::: TEXT PASSAGE

Achiam and Marandino focus on the 'exhibition' as a chief museum activity, but with a twist. Rather than adopting the traditional strategy of exploring the exhibition as a finished product, analysed and assessed in its effectiveness and reception, they seek a framework that discusses the process of putting together the exhibition as a conceptual and performative act. In other words, the accent is put not on the exhibition as a product, but rather as a process.
A process that, according to the authors, is far more complex, layered, and politically ambiguous than one would think. They note the 'diversity of the agents that are involved in the occasionally disorganised and sometimes opportunistic process of exhibition development'; additionally, being the creation of an exhibition a performative process, 'the science that goes into an exhibition undergoes a transformation process as it is appropriated from its origin, adapted to a museum context, and embodied in an exhibition'. Essentially, the exhibition is a medium - and, therefore, in its perfomativity it carries a message embedded and independent of its content. This morphing of the knowledge material through the exhibition medium is necessary and unavoidable: taking the cue from education studies, Achiam and Marandino argue that the transposition of knowledge from its disciplines to the local setting of delivery (such as th exhibition) is needed in order to make the material 'teachable'.

::::::
::: SOURCE DATA

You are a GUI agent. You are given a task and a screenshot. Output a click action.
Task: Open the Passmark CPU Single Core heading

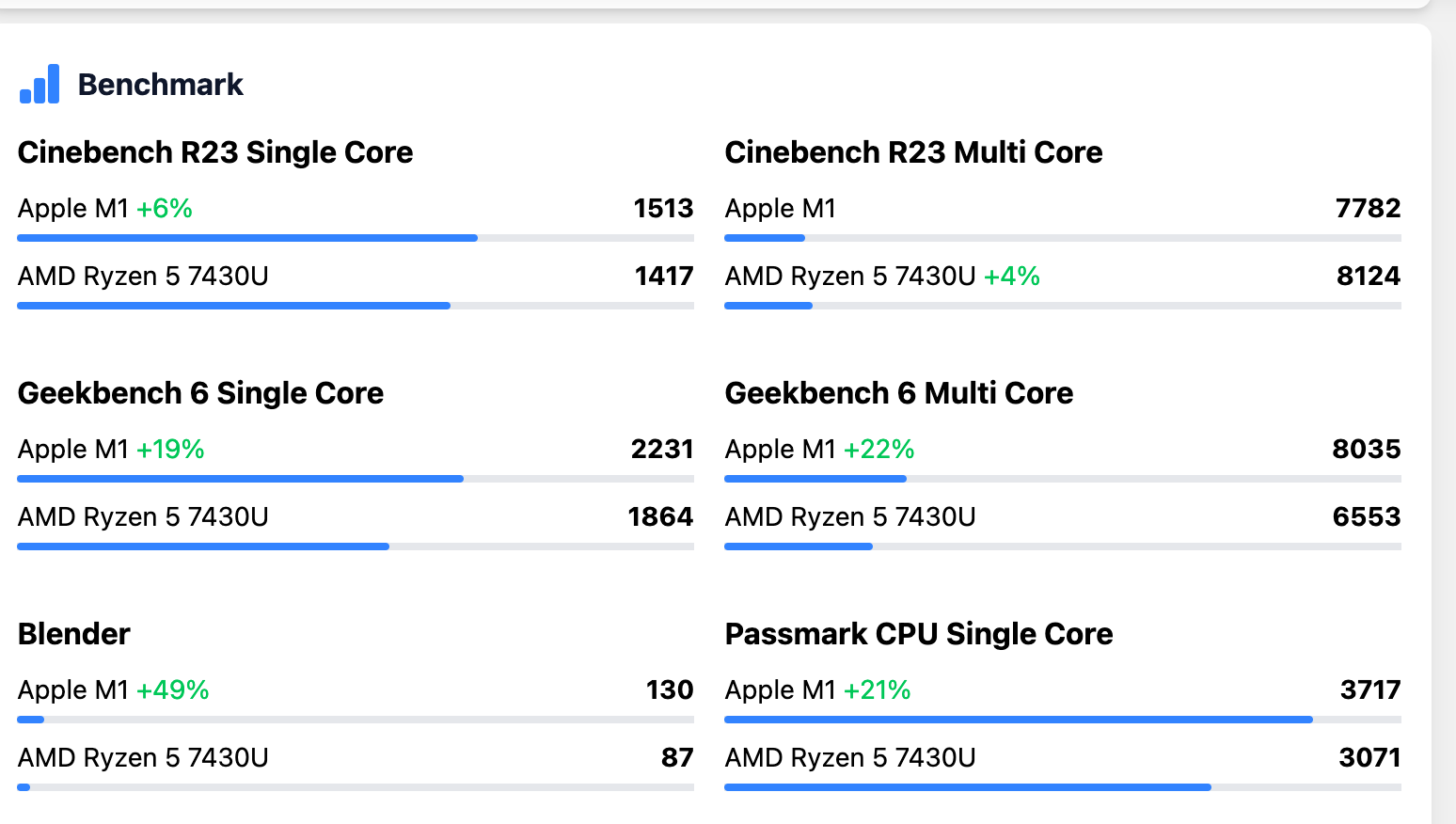pos(918,634)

::::::

Take the passage on exhibition development as a process further, beginning after its final sentence.

FINAL ANSWER:
The question is, what are the agent that have a 'hand', so to speak, in such a process? In the context of the museum, they adopt a diagram that shows, in a vertical hierarchy, the chief agencies that either internally or externally, have a say in the form that knowledge takes within an exhibition. These go from rather wide external forces such as 'civilisation' and 'pedagogy' to others that are narrower in scope and internal to the museum, such as the 'cluster', the 'exhibit' and the 'task' that is performed within. Collectively, and negotiating agency from above and from below, these 'levels of didactic co-determination' essentially decide the form that knowledge will take within an exhibition.
The two authors, right at the outset, are very precise in defining their scope: within the article, by 'museum' the strictly mean 'science centres, natural history museums, zoos and aquaria', essentially confining their insights within a science education context. What strikes me, on the other hand, is that the very same levels of determination can and should be applied to the construction an art exhibit, be it historical or contemporary, albeit with a host of idiosyncratic issues.
The 'higher' four, more external and wider levels of civilisation, society, museum and pedagogy I would see as universals of any kind of educational enterprise, and are not difficult to see as key determinants in the creation of an art exhibit.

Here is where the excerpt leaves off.